● Requirement: When the string "file" occurs in a line of the listing below, return that line.

*** Block opens ***

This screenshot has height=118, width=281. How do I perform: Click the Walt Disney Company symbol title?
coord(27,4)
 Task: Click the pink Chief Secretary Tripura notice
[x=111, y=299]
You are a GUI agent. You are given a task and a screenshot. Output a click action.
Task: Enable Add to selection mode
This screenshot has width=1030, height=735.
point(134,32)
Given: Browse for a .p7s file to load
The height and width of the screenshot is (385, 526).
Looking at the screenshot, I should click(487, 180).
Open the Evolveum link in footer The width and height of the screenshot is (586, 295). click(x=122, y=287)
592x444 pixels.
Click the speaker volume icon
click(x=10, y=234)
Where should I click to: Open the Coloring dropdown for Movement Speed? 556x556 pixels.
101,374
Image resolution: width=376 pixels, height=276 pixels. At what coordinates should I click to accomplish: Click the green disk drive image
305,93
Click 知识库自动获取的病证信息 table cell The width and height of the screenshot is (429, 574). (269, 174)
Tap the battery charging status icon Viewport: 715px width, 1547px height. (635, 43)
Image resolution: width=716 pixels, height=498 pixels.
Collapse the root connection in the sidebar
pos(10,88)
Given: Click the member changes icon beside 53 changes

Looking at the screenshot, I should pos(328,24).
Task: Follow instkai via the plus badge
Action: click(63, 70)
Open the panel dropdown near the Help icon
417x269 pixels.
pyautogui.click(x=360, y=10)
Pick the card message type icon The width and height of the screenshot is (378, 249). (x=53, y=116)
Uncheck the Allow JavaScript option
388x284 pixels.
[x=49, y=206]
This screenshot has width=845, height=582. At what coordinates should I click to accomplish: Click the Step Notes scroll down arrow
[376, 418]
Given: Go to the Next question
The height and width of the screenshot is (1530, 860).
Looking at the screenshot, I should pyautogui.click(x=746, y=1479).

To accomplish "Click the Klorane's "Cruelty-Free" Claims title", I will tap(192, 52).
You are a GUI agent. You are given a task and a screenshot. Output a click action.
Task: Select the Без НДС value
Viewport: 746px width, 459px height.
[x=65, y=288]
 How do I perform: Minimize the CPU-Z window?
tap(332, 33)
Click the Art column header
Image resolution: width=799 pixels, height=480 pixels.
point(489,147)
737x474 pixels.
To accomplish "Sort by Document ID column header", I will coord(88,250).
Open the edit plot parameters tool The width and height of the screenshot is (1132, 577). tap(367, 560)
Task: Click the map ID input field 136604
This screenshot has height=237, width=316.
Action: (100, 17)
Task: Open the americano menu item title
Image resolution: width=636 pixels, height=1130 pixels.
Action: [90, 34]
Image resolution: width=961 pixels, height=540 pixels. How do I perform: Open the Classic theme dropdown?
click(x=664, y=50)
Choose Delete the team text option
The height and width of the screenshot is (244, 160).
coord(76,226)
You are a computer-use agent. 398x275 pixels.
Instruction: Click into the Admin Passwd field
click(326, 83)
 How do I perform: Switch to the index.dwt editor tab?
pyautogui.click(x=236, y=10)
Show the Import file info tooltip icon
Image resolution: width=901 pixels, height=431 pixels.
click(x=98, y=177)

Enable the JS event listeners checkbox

*** Block closes ***

● Answer area:
Given: Browse for a .p7s file to load
Show the Import file info tooltip icon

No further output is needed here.